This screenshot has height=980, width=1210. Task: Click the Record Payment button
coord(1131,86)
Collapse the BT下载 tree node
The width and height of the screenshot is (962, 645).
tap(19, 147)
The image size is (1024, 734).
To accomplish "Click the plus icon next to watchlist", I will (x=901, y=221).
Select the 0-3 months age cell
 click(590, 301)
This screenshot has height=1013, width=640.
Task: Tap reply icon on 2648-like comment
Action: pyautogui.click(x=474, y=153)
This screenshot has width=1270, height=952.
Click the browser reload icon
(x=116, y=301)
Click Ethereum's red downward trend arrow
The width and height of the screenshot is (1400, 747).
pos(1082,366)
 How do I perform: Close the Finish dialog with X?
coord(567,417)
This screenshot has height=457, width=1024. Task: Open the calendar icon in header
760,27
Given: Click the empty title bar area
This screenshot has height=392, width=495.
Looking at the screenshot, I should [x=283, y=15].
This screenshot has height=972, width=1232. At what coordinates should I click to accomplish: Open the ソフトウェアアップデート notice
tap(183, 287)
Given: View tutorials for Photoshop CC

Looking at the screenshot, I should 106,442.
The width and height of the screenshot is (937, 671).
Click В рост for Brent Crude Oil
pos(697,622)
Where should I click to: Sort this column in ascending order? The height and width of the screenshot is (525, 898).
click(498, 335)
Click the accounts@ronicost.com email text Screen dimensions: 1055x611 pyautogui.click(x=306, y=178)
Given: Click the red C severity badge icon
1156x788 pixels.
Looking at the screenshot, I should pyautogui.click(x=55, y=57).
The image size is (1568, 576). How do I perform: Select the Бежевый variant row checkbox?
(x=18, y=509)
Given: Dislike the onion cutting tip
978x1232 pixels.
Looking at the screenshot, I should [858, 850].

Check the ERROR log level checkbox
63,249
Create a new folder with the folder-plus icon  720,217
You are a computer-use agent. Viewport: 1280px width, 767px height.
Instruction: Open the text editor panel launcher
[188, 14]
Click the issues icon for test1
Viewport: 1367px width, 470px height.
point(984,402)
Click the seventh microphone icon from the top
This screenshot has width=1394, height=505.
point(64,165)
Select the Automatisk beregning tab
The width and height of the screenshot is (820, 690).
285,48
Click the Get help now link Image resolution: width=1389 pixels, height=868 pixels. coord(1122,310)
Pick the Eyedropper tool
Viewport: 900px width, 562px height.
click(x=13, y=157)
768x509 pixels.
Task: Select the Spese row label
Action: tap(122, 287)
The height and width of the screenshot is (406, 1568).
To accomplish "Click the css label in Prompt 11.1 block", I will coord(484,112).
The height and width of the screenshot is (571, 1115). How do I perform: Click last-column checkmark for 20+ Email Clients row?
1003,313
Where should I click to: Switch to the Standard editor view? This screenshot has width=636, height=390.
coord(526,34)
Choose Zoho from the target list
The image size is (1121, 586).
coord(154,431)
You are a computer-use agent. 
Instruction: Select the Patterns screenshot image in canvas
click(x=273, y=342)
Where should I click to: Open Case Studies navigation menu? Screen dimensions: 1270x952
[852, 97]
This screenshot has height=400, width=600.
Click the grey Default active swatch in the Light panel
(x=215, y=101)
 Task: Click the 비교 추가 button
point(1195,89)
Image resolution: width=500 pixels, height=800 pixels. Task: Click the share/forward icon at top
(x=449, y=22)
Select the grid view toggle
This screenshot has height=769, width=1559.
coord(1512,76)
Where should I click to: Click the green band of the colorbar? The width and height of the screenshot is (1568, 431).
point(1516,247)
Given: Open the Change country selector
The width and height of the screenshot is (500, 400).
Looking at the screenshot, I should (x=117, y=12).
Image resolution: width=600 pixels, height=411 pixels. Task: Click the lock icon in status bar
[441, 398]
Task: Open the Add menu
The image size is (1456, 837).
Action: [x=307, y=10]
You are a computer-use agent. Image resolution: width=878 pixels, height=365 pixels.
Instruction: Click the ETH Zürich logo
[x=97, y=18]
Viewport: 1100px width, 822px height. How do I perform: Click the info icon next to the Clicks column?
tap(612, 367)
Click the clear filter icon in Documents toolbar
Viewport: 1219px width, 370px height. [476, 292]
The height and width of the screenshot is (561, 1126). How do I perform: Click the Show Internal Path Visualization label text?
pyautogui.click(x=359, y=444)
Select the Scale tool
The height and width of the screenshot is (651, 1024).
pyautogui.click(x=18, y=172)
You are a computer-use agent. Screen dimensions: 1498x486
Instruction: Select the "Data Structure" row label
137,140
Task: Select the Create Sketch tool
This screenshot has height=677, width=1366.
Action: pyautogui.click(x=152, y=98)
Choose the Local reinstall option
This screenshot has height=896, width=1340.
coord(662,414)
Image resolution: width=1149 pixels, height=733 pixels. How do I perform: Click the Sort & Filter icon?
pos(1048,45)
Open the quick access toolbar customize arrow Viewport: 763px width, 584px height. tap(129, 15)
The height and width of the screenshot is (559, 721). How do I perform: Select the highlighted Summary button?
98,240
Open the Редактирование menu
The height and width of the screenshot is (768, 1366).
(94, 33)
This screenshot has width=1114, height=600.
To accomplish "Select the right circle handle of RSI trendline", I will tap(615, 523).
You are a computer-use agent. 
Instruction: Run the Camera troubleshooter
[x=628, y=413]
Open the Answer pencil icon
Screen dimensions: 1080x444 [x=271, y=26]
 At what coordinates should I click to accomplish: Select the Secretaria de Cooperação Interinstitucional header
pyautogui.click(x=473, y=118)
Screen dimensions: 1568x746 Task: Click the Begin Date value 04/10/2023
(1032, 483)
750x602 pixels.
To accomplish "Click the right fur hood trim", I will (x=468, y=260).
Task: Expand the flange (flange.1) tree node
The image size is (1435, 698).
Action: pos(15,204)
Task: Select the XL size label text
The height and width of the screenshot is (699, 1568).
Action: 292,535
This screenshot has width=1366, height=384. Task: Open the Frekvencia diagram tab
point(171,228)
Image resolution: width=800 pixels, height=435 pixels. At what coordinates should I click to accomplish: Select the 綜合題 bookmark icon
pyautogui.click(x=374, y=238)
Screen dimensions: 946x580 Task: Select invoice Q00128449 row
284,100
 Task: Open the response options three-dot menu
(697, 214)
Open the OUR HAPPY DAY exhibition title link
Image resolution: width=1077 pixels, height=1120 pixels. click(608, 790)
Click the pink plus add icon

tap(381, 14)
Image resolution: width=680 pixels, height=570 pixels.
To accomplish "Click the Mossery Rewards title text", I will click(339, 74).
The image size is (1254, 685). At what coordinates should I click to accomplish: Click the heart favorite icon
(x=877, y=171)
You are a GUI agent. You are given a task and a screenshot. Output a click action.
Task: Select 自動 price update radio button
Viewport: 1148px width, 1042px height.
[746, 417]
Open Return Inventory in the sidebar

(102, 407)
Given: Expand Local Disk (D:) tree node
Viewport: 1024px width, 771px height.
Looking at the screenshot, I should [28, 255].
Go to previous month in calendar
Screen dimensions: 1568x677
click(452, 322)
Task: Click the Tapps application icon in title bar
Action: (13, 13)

== Task objective ==
Copy all of the data exactly.

== Result for this task ==
This screenshot has height=980, width=1210. Task: Click the Record Payment button
coord(1131,86)
Collapse the BT下载 tree node
The width and height of the screenshot is (962, 645).
tap(19, 147)
The image size is (1024, 734).
To accomplish "Click the plus icon next to watchlist", I will (x=901, y=221).
Select the 0-3 months age cell
 click(590, 301)
This screenshot has height=1013, width=640.
Task: Tap reply icon on 2648-like comment
Action: pyautogui.click(x=474, y=153)
This screenshot has width=1270, height=952.
Click the browser reload icon
(x=116, y=301)
Click Ethereum's red downward trend arrow
The width and height of the screenshot is (1400, 747).
pos(1082,366)
 How do I perform: Close the Finish dialog with X?
coord(567,417)
This screenshot has height=457, width=1024. Task: Open the calendar icon in header
760,27
Given: Click the empty title bar area
This screenshot has height=392, width=495.
Looking at the screenshot, I should [x=283, y=15].
This screenshot has height=972, width=1232. At what coordinates should I click to accomplish: Open the ソフトウェアアップデート notice
tap(183, 287)
Given: View tutorials for Photoshop CC

Looking at the screenshot, I should 106,442.
The width and height of the screenshot is (937, 671).
Click В рост for Brent Crude Oil
pos(697,622)
Where should I click to: Sort this column in ascending order? The height and width of the screenshot is (525, 898).
click(498, 335)
Click the accounts@ronicost.com email text Screen dimensions: 1055x611 pyautogui.click(x=306, y=178)
Given: Click the red C severity badge icon
1156x788 pixels.
Looking at the screenshot, I should pyautogui.click(x=55, y=57).
The image size is (1568, 576). How do I perform: Select the Бежевый variant row checkbox?
(x=18, y=509)
Given: Dislike the onion cutting tip
978x1232 pixels.
Looking at the screenshot, I should [858, 850].

Check the ERROR log level checkbox
63,249
Create a new folder with the folder-plus icon  720,217
You are a computer-use agent. Viewport: 1280px width, 767px height.
Instruction: Open the text editor panel launcher
[188, 14]
Click the issues icon for test1
Viewport: 1367px width, 470px height.
point(984,402)
Click the seventh microphone icon from the top
This screenshot has width=1394, height=505.
point(64,165)
Select the Automatisk beregning tab
The width and height of the screenshot is (820, 690).
285,48
Click the Get help now link Image resolution: width=1389 pixels, height=868 pixels. coord(1122,310)
Pick the Eyedropper tool
Viewport: 900px width, 562px height.
click(x=13, y=157)
768x509 pixels.
Task: Select the Spese row label
Action: tap(122, 287)
The height and width of the screenshot is (406, 1568).
To accomplish "Click the css label in Prompt 11.1 block", I will coord(484,112).
The height and width of the screenshot is (571, 1115). How do I perform: Click last-column checkmark for 20+ Email Clients row?
1003,313
Where should I click to: Switch to the Standard editor view? This screenshot has width=636, height=390.
coord(526,34)
Choose Zoho from the target list
The image size is (1121, 586).
coord(154,431)
You are a computer-use agent. 
Instruction: Select the Patterns screenshot image in canvas
click(x=273, y=342)
Where should I click to: Open Case Studies navigation menu? Screen dimensions: 1270x952
[852, 97]
This screenshot has height=400, width=600.
Click the grey Default active swatch in the Light panel
(x=215, y=101)
 Task: Click the 비교 추가 button
point(1195,89)
Image resolution: width=500 pixels, height=800 pixels. Task: Click the share/forward icon at top
(x=449, y=22)
Select the grid view toggle
This screenshot has height=769, width=1559.
coord(1512,76)
Where should I click to: Click the green band of the colorbar? The width and height of the screenshot is (1568, 431).
point(1516,247)
Given: Open the Change country selector
The width and height of the screenshot is (500, 400).
Looking at the screenshot, I should (x=117, y=12).
Image resolution: width=600 pixels, height=411 pixels. Task: Click the lock icon in status bar
[441, 398]
Task: Open the Add menu
The image size is (1456, 837).
Action: [x=307, y=10]
You are a computer-use agent. Image resolution: width=878 pixels, height=365 pixels.
Instruction: Click the ETH Zürich logo
[x=97, y=18]
Viewport: 1100px width, 822px height. How do I perform: Click the info icon next to the Clicks column?
tap(612, 367)
Click the clear filter icon in Documents toolbar
Viewport: 1219px width, 370px height. [476, 292]
The height and width of the screenshot is (561, 1126). How do I perform: Click the Show Internal Path Visualization label text?
pyautogui.click(x=359, y=444)
Select the Scale tool
The height and width of the screenshot is (651, 1024).
pyautogui.click(x=18, y=172)
You are a computer-use agent. Screen dimensions: 1498x486
Instruction: Select the "Data Structure" row label
137,140
Task: Select the Create Sketch tool
This screenshot has height=677, width=1366.
Action: pyautogui.click(x=152, y=98)
Choose the Local reinstall option
This screenshot has height=896, width=1340.
coord(662,414)
Image resolution: width=1149 pixels, height=733 pixels. How do I perform: Click the Sort & Filter icon?
pos(1048,45)
Open the quick access toolbar customize arrow Viewport: 763px width, 584px height. tap(129, 15)
The height and width of the screenshot is (559, 721). How do I perform: Select the highlighted Summary button?
98,240
Open the Редактирование menu
The height and width of the screenshot is (768, 1366).
(94, 33)
This screenshot has width=1114, height=600.
To accomplish "Select the right circle handle of RSI trendline", I will tap(615, 523).
You are a computer-use agent. 
Instruction: Run the Camera troubleshooter
[x=628, y=413]
Open the Answer pencil icon
Screen dimensions: 1080x444 [x=271, y=26]
 At what coordinates should I click to accomplish: Select the Secretaria de Cooperação Interinstitucional header
pyautogui.click(x=473, y=118)
Screen dimensions: 1568x746 Task: Click the Begin Date value 04/10/2023
(1032, 483)
750x602 pixels.
To accomplish "Click the right fur hood trim", I will (x=468, y=260).
Task: Expand the flange (flange.1) tree node
The image size is (1435, 698).
Action: pos(15,204)
Task: Select the XL size label text
The height and width of the screenshot is (699, 1568).
Action: 292,535
This screenshot has width=1366, height=384. Task: Open the Frekvencia diagram tab
point(171,228)
Image resolution: width=800 pixels, height=435 pixels. At what coordinates should I click to accomplish: Select the 綜合題 bookmark icon
pyautogui.click(x=374, y=238)
Screen dimensions: 946x580 Task: Select invoice Q00128449 row
284,100
 Task: Open the response options three-dot menu
(697, 214)
Open the OUR HAPPY DAY exhibition title link
Image resolution: width=1077 pixels, height=1120 pixels. click(608, 790)
Click the pink plus add icon

tap(381, 14)
Image resolution: width=680 pixels, height=570 pixels.
To accomplish "Click the Mossery Rewards title text", I will click(339, 74).
The image size is (1254, 685). At what coordinates should I click to accomplish: Click the heart favorite icon
(x=877, y=171)
You are a GUI agent. You are given a task and a screenshot. Output a click action.
Task: Select 自動 price update radio button
Viewport: 1148px width, 1042px height.
[746, 417]
Open Return Inventory in the sidebar

(102, 407)
Given: Expand Local Disk (D:) tree node
Viewport: 1024px width, 771px height.
Looking at the screenshot, I should [28, 255].
Go to previous month in calendar
Screen dimensions: 1568x677
click(452, 322)
Task: Click the Tapps application icon in title bar
Action: (13, 13)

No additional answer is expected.